For Medicare Part A services, a hospital normally must return the overpayment at the time the cost report is filed. Sometimes CMS makes interim payments to a hospital through the cost year and the hospital reconciles these payments with covered and reimbursable costs at the time the cost report is due. The final rule creates the following two exceptions to the rule that the applicable reconciliation occurs with the hospital’s submission of a cost report:

  • When a hospital receives more recent CMS information that affects the Supplemental Security Income (SSI) ratio used in calculating the disproportionate share hospital (DSH) payment adjustment, the provider is not required to return any overpayment resulting from the updated information until the final reconciliation of the hospital’s cost report occurs; and
  • When the hospital knows that an outlier reconciliation will be performed, the hospital is not required to estimate the change in reimbursement and return the estimated overpayment until the final reconciliation of that cost report has been settled.

However, if a hospital self-identifies an overpayment after applicable reconciliation and the filing of a cost report, the hospital must follow this rule and return the overpayment within 60 days by the filing of an amended cost report.

What is the significance of the six-year lookback period?

The final rule establishes a lookback period of six years after the date the overpayment was received, a change from the 10-year lookback period in the proposed rule. A hospital must report and return the overpayment only if the hospital, using reasonable diligence, identifies the overpayment within six years of the date the overpayment was received. It is important for hospitals to review and revise their policies as needed to address this lookback period because the current Condition of Participation for hospitals regarding medical records retention only requires a retention period of five years. CMS has indicated that it will also amend its reopening rules so that a contractor will be able to reopen and revise its initial determination related to any overpayment reported and returned during the six-year lookback period in this final rule. This means that upon receiving findings of a Recovery Audit Contractor (RAC) audit (or other Medicare audit) that identifies overpayments, a hospital may have a duty to determine and quantify overpayments going back six years, prior to the three-year period covered by the RAC audit. Similarly, if a Medicare Administrative Contractor identifies an overpayment during a cost report audit, the hospital has a responsibility to conduct reasonable diligence on other cost reports in the lookback period to determine if it has received an overpayment for years not covered by the audit.
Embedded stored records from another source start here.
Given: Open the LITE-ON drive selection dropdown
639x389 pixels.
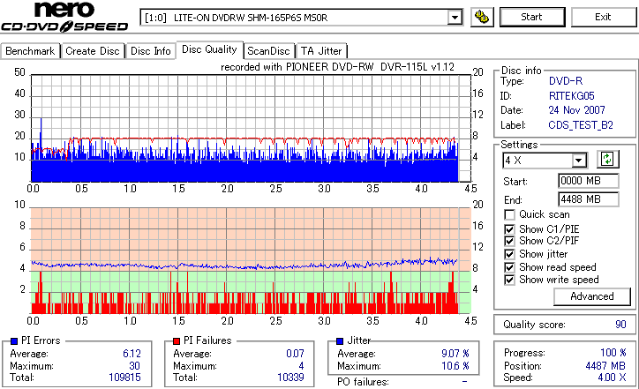Looking at the screenshot, I should click(455, 18).
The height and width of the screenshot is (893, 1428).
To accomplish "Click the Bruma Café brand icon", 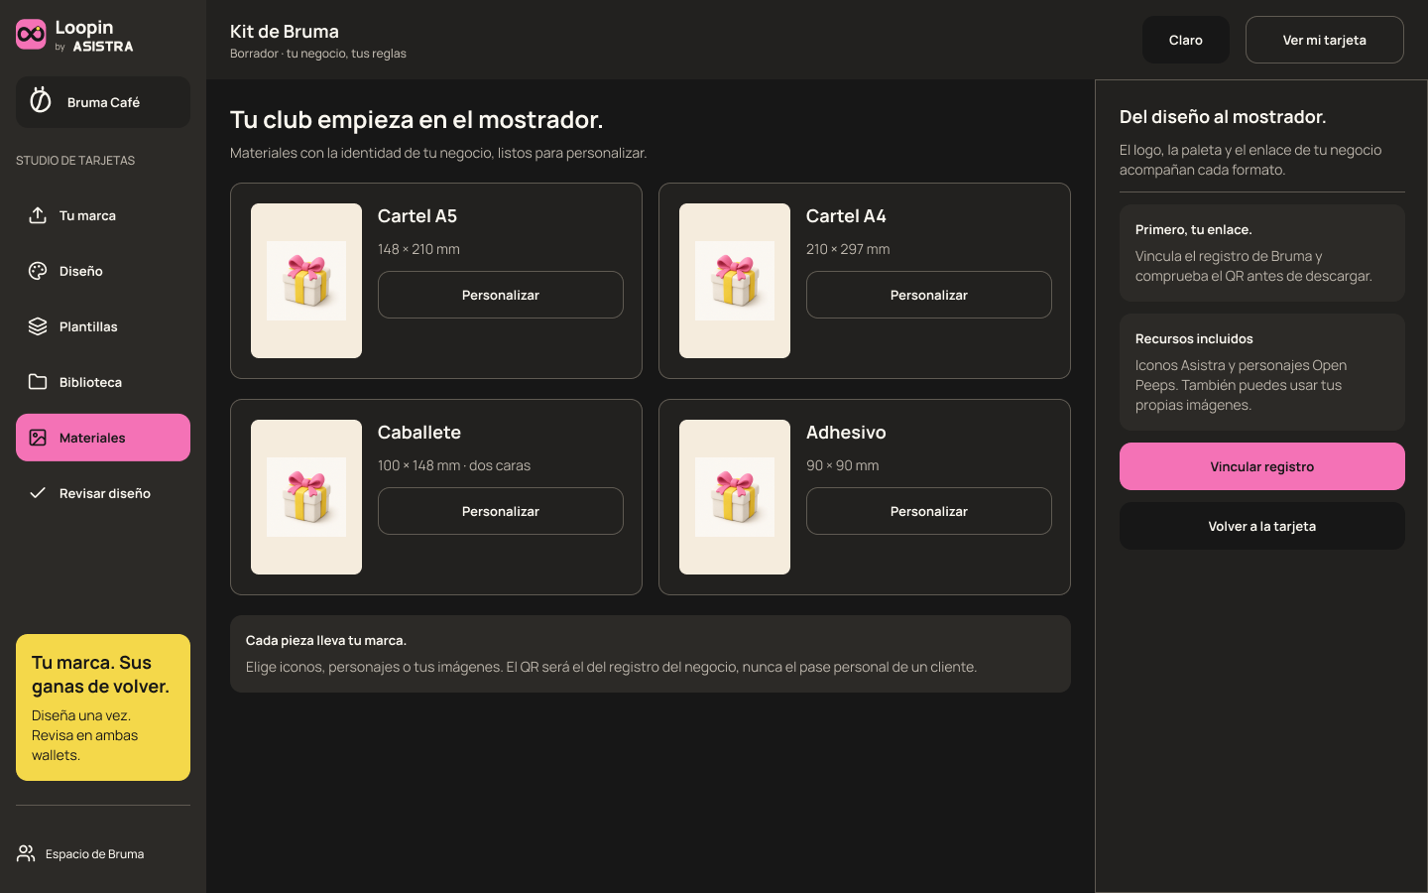I will click(41, 101).
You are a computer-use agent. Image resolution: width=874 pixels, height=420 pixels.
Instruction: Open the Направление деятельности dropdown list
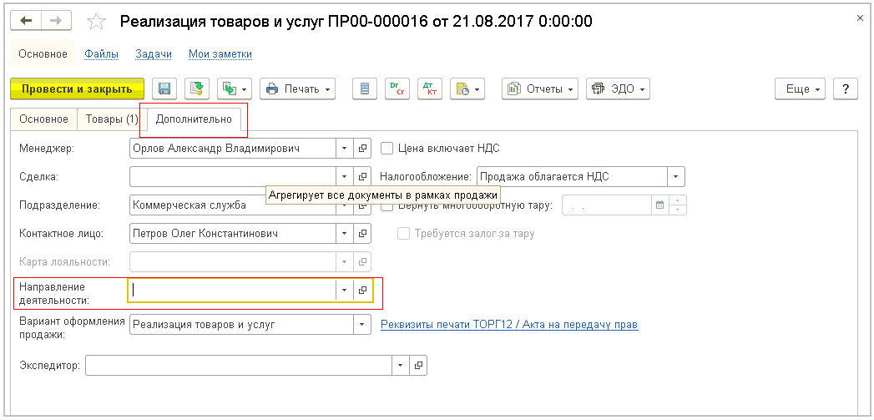(344, 290)
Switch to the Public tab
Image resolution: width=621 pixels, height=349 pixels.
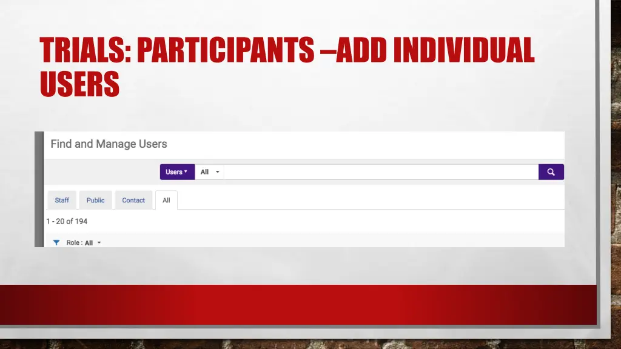tap(95, 200)
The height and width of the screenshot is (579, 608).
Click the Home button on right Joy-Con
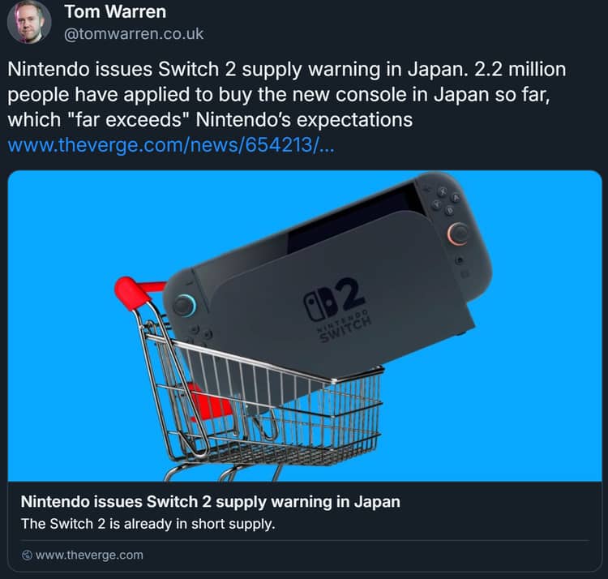[460, 260]
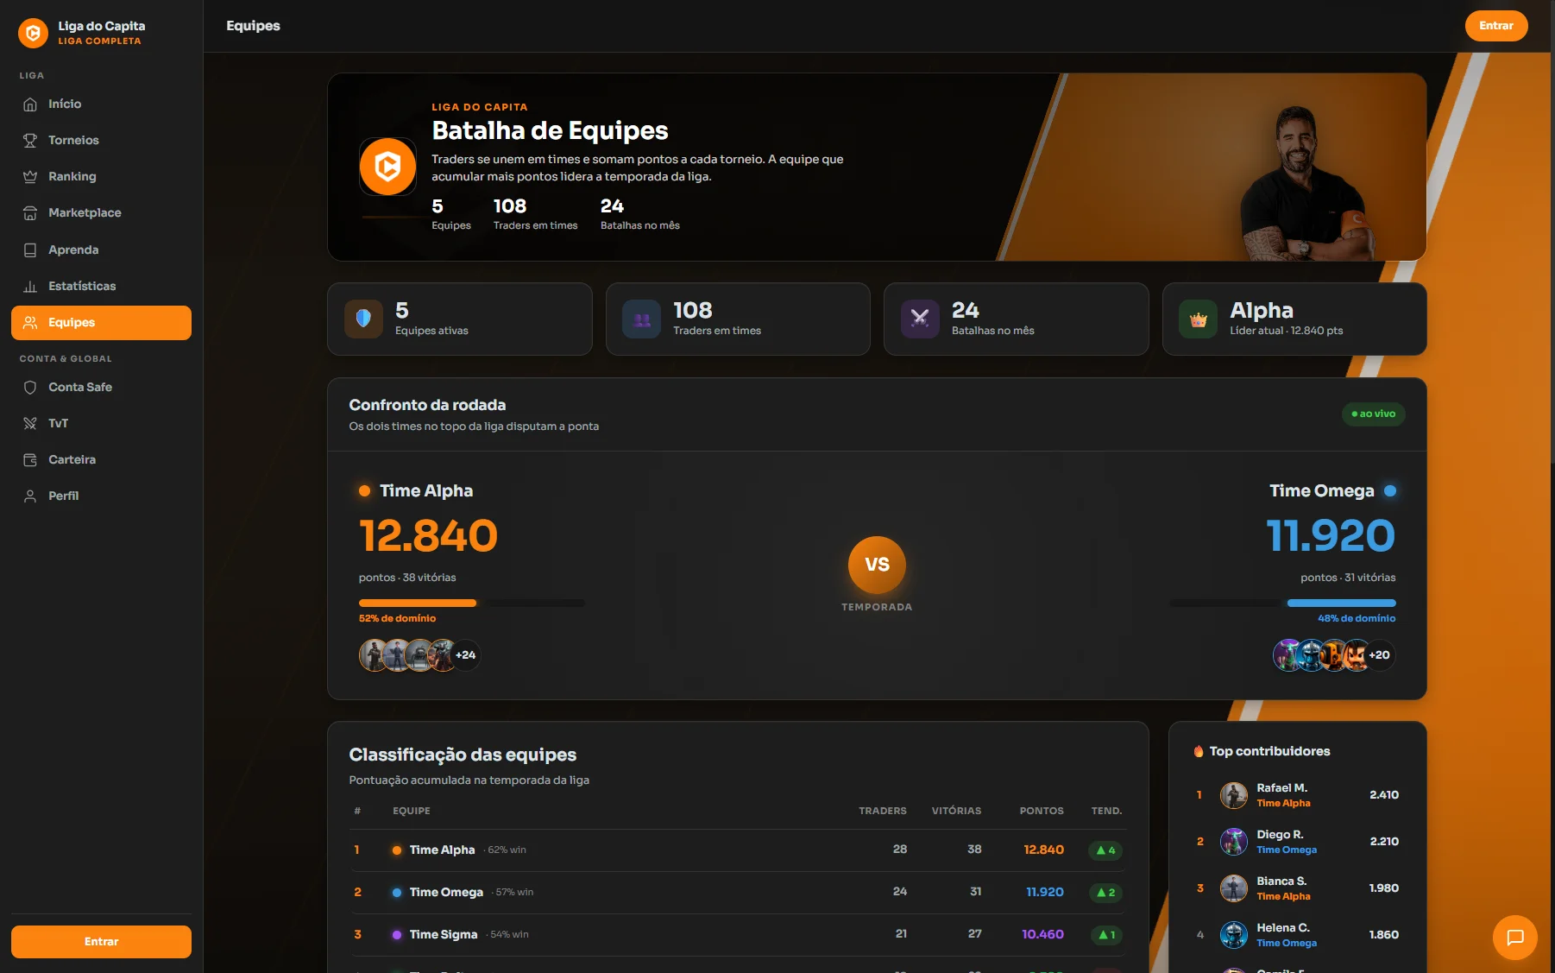Click the Liga do Capita logo icon

(x=33, y=33)
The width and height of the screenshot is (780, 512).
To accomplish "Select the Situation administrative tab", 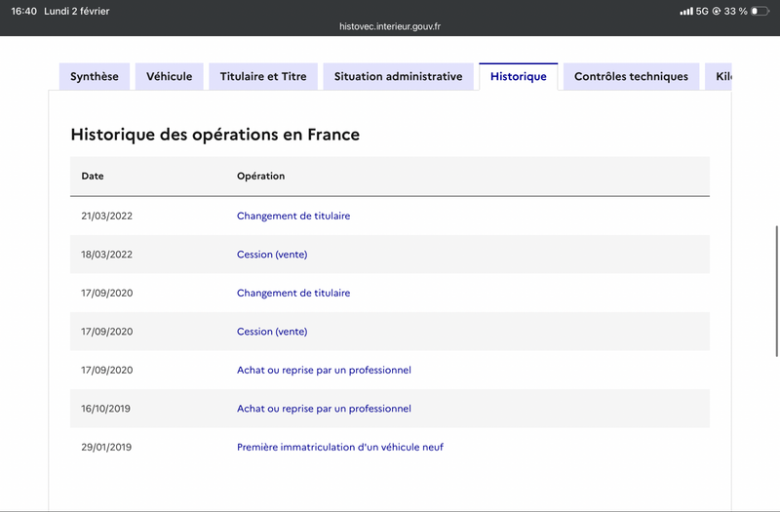I will [398, 77].
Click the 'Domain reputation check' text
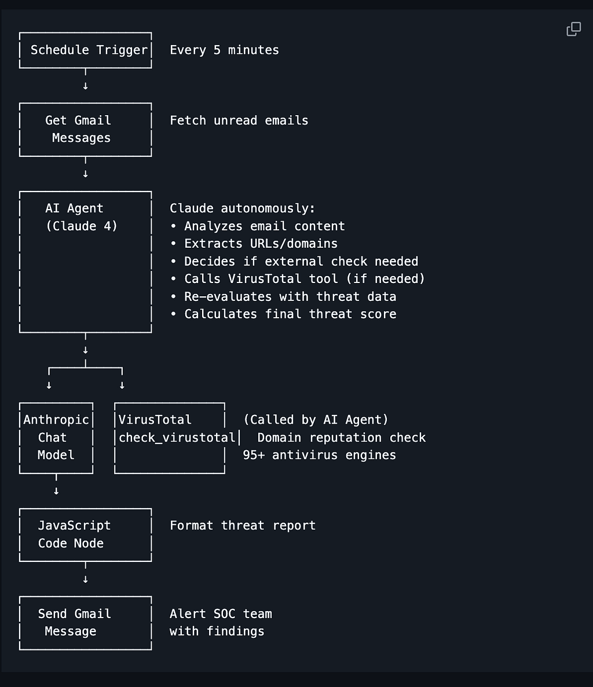 pos(342,438)
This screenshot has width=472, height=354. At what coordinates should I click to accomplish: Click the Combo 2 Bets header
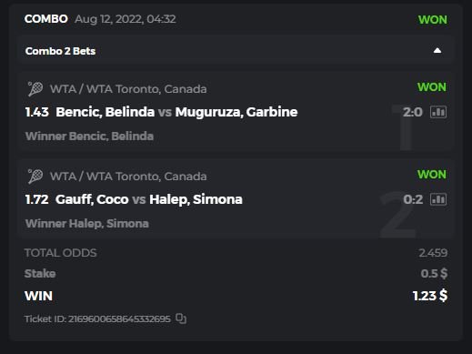point(60,51)
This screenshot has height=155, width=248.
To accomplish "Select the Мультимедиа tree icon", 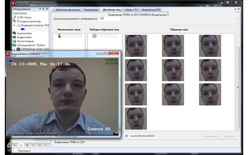I will [x=14, y=41].
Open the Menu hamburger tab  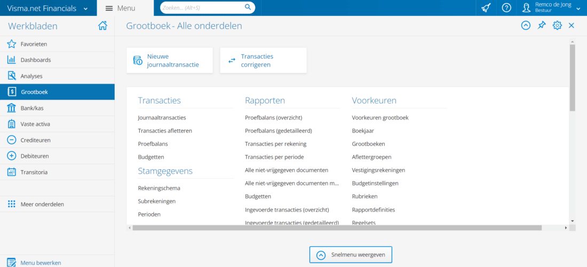(x=120, y=8)
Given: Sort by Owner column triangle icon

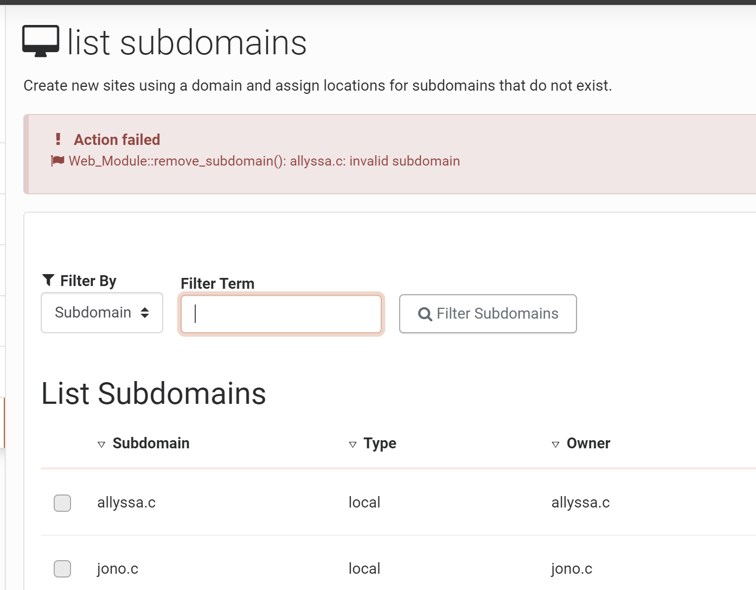Looking at the screenshot, I should [555, 445].
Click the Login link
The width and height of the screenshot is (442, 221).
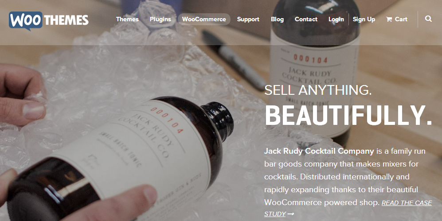[336, 19]
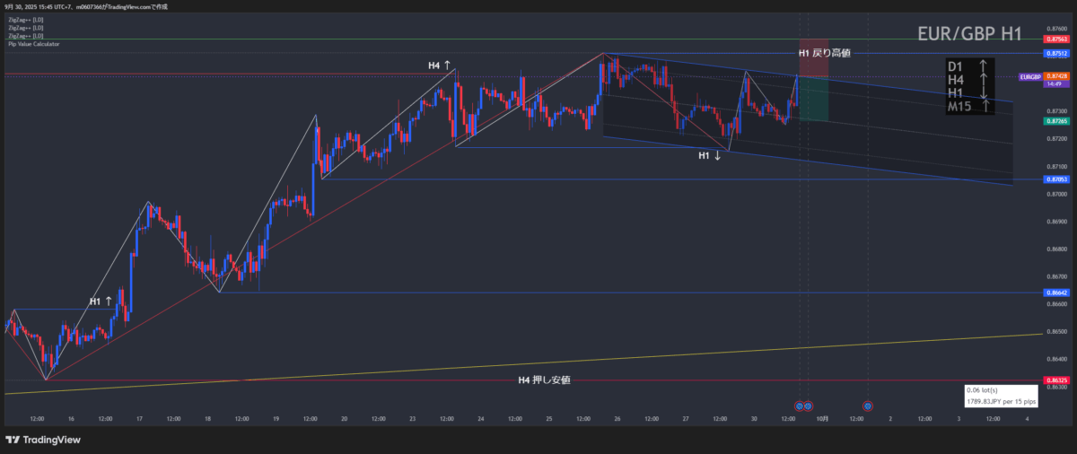Screen dimensions: 1077x454
Task: Select the top ZigZag++ [LD] indicator label
Action: click(x=25, y=20)
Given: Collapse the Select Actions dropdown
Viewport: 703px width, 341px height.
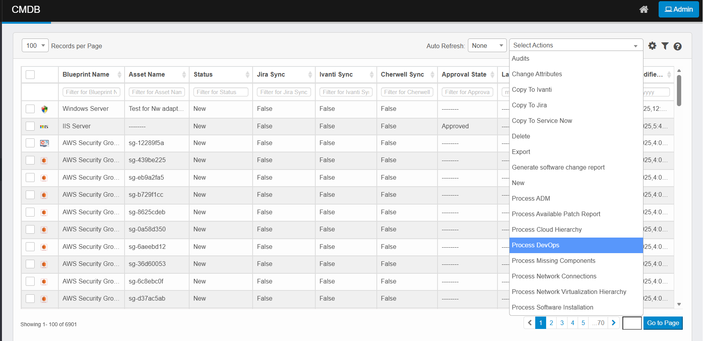Looking at the screenshot, I should (576, 45).
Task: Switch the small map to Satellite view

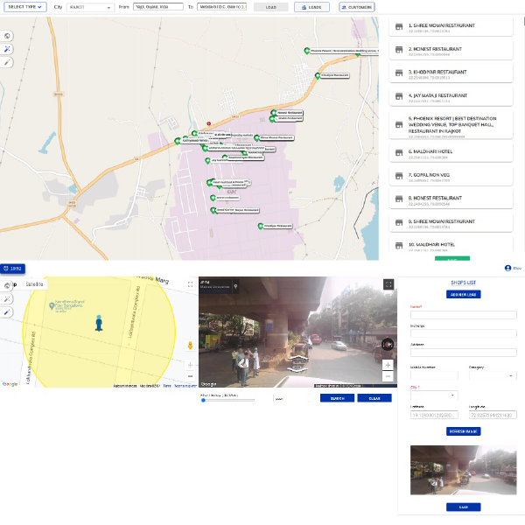Action: click(x=35, y=284)
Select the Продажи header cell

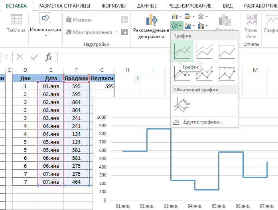pyautogui.click(x=76, y=79)
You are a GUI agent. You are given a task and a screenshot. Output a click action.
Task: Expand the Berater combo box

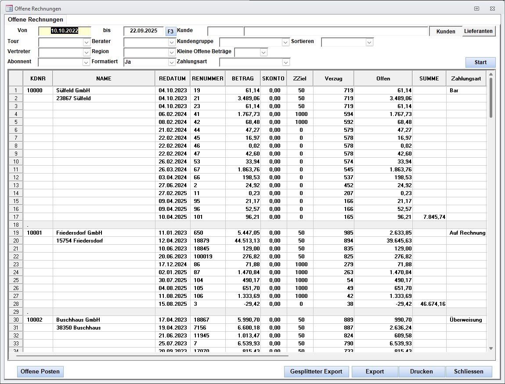172,42
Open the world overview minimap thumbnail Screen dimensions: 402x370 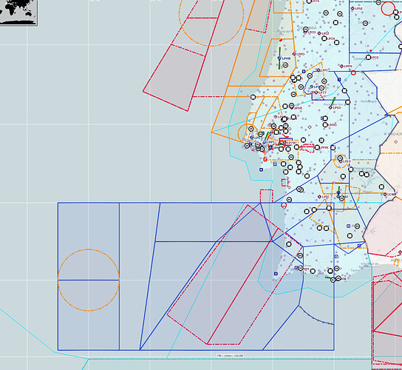click(18, 13)
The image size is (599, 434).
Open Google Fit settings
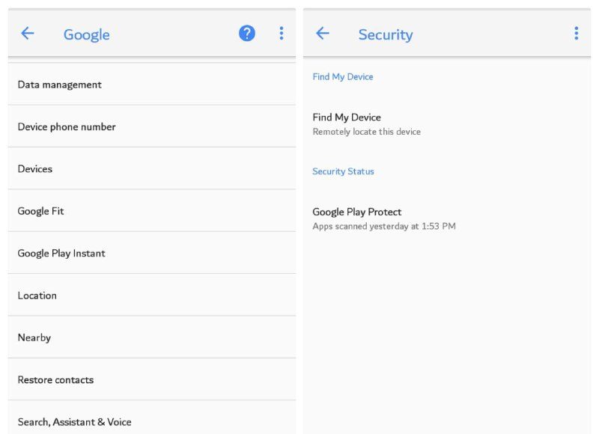pos(152,211)
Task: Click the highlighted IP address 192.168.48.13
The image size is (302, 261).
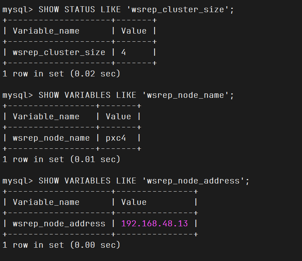Action: pos(155,224)
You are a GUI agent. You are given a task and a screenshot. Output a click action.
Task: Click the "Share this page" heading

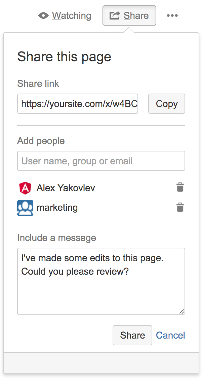click(x=64, y=57)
How are physicians to report and return overpayments?

The final rule states that hospitals should use the existing, most applicable process, including claims adjustment, credit balance (for hospitals), self-reported refund, or other appropriate process, to satisfy the obligation to report and return overpayments. The most applicable process could also include amending or reopening a previously filed cost report. Hospitals may request a voluntary offset from the contractor instead of submitting a check with the overpayment reporting form.

Although several of the changes made to the proposed rule are favorable to providers, the final rule creates a duty of reasonable diligence requiring providers to proactively monitor receipts and practices, as well as a duty to respond to credible information of a possible overpayment in a timely manner. Hospitals must incorporate these duties into a strong compliance program or risk substantial penalties if overpayments from any source are ultimately found.